History of Nursing in Pacific Canada

To develop the "habit" : Nurses and prenatal care for poor women in the United States and Great Britain, c. 1880-1939 Keddy, Barbara; Greenlees, Janet


Barbara Keddy, Professor Emerita, School of Nursing, Dalhousie University presents the History of CAHN/ACHN and Janet Greenlees, Senior Lecturer Social Sciences, Media & Journalism (history); Senior Director Centre for the Social History of Health & Healthcare, Glasgow, Caledonian University delivers the Hannah Lecture sponsored by Associated Medical Services at the 2018 Canadian Association for the History of Nursing Annual Conference. Prenatal care provides an opportunity to improve mothers’ general health during pregnancy and to identify high-risk mothers for specialist care. By the 1920s, it became widely accepted policy in Western countries including Britain and the United States that all pregnant women should receive medical checks. However, poor women were then, and still are now, much less likely than their wealthier counterparts to engage with preventive healthcare. This paper examines the role nurses and midwives played in introducing municipal and voluntary prenatal provision in areas of socio-economic deprivation and in securing uptake in three cities - Philadelphia, Liverpool and Glasgow.
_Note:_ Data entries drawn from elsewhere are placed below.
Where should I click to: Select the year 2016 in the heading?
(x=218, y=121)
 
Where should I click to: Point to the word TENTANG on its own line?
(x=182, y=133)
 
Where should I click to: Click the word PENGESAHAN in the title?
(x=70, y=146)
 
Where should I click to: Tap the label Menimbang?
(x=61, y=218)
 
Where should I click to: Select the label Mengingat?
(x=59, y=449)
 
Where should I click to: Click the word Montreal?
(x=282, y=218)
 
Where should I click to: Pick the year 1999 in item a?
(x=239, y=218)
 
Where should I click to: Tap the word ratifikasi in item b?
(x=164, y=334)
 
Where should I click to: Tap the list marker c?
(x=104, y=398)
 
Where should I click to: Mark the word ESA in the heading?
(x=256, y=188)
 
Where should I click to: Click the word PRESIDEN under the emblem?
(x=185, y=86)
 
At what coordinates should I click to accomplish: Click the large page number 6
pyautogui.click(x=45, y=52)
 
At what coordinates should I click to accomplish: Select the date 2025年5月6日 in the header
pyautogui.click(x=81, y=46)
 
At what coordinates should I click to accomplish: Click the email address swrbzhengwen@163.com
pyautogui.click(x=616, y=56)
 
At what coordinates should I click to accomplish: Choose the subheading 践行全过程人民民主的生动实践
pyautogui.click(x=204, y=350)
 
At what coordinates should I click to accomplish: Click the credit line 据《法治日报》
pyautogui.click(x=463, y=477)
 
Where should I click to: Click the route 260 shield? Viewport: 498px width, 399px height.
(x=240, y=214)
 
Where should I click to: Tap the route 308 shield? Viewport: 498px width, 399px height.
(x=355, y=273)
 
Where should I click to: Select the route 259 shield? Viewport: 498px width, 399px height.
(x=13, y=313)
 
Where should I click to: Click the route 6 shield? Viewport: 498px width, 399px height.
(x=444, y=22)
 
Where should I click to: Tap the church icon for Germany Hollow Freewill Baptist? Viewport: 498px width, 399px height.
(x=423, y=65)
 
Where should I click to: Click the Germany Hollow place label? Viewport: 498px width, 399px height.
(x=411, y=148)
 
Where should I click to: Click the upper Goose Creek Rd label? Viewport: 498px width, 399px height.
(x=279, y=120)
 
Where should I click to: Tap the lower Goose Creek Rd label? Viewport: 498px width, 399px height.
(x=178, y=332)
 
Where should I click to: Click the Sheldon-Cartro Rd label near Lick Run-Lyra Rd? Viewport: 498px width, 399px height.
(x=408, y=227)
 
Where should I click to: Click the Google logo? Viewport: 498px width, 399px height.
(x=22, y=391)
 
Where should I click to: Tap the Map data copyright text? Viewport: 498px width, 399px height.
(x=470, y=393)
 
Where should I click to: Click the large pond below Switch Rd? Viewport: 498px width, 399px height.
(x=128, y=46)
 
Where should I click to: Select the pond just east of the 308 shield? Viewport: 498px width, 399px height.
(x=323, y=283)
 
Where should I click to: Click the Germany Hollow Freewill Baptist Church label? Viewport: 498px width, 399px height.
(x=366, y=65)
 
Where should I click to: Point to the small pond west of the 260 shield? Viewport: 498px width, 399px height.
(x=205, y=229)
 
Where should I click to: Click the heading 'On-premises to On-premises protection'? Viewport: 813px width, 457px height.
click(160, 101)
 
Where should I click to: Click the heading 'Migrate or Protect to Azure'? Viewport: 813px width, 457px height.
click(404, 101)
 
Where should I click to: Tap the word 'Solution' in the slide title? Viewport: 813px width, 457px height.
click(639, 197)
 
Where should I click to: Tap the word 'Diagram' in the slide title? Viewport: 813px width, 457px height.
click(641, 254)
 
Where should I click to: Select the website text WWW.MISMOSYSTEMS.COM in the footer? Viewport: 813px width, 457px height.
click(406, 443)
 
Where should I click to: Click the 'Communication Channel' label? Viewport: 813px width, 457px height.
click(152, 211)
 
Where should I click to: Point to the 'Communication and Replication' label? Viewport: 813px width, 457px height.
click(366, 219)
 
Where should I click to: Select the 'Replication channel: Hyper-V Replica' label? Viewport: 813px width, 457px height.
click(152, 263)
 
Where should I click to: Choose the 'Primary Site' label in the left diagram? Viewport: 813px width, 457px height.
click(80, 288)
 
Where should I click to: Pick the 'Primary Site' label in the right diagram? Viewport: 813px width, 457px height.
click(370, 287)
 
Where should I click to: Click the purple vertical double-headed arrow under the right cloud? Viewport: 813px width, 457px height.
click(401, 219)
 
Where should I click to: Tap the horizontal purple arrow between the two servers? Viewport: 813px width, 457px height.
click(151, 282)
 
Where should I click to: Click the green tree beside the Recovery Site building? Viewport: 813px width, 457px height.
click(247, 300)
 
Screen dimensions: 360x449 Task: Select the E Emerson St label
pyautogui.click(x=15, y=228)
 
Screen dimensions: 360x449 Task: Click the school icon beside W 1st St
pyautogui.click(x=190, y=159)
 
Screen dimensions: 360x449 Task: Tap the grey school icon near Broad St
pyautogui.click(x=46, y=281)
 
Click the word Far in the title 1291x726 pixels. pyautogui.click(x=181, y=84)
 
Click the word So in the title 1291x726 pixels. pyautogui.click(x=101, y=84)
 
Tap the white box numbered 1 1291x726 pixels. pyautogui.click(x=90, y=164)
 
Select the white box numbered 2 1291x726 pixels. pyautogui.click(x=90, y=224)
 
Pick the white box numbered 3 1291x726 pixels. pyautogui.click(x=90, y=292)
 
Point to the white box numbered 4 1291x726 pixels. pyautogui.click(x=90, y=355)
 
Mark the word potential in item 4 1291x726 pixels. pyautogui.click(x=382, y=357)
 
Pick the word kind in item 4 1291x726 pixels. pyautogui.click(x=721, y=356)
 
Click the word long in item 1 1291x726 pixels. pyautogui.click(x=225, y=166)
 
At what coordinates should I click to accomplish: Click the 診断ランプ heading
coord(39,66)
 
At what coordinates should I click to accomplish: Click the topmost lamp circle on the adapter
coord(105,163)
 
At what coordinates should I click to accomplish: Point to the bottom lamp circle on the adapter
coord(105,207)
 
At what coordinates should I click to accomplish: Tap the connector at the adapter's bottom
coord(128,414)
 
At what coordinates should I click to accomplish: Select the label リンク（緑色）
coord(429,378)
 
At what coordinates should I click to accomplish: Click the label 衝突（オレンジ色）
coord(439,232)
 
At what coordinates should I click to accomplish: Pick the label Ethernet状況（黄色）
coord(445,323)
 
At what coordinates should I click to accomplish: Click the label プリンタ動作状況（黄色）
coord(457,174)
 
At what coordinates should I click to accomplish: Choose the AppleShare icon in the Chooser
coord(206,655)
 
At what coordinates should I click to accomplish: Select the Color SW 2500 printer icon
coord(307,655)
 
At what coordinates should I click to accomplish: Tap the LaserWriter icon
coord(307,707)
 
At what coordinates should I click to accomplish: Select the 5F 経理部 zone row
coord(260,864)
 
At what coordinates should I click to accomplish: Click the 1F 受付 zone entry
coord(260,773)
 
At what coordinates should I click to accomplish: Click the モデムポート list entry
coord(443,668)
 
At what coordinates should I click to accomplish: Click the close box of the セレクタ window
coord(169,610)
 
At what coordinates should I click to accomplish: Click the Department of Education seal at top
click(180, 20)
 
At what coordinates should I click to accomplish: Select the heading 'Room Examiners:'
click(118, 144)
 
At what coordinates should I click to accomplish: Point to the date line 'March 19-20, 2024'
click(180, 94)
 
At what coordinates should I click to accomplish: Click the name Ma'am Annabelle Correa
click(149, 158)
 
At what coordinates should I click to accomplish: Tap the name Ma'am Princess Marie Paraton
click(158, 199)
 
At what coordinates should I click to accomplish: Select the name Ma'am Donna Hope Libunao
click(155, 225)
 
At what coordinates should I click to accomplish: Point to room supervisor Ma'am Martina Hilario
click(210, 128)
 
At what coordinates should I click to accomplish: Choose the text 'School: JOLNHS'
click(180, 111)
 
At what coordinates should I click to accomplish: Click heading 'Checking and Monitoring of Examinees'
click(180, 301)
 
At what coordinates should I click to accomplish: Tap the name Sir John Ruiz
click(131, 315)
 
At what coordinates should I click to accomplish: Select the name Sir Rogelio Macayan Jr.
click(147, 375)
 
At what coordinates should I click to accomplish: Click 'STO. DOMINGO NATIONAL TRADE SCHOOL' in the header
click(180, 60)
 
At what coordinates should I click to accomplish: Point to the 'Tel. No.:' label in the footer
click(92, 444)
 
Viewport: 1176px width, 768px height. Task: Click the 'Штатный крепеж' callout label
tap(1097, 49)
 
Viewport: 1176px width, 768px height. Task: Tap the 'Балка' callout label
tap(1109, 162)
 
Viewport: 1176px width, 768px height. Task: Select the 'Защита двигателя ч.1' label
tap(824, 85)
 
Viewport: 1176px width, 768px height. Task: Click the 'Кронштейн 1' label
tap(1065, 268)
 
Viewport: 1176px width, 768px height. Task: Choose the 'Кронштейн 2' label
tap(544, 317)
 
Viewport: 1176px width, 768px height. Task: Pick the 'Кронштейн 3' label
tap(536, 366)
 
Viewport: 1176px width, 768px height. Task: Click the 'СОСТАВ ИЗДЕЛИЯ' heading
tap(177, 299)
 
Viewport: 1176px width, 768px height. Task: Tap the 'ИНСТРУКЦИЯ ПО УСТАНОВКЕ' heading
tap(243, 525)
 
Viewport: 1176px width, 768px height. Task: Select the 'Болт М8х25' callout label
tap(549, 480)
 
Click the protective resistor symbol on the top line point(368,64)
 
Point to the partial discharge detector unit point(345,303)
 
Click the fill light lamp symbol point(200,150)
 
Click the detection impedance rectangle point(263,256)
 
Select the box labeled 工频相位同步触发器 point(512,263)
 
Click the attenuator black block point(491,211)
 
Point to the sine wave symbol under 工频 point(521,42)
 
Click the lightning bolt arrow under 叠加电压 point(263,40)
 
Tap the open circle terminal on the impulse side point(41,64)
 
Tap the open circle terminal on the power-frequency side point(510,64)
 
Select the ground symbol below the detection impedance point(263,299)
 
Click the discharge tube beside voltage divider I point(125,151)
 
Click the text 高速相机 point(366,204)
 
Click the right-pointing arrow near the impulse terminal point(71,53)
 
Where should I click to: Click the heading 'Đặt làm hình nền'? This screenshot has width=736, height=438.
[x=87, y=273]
All three port cities had high immigration levels and significant pockets of poverty. This paper highlights the role of the coordinating services and local nurse initiatives. While local variations in the process and politics of practice are evident, using a combination of district nursing and municipal records, this paper reveals how some commonalities in caring for poor, pregnant women transcended region. The boundaries of responsibility surrounding health and social welfare, either self-defined or professionally set established parameters around pregnancy care and could help or hinder securing women’s engagement with prenatal care. Both the similarities and differences between the communities suggest the need for more international studies of relationships between prenatal healthcare and social welfare if current provision is to better address the needs of all its constituents. While over the past 100 years maternity care in the USA, England and Scotland has undergone many scientific, technological and locational changes, the relationship between prenatal care and social welfare remains contentious in each country.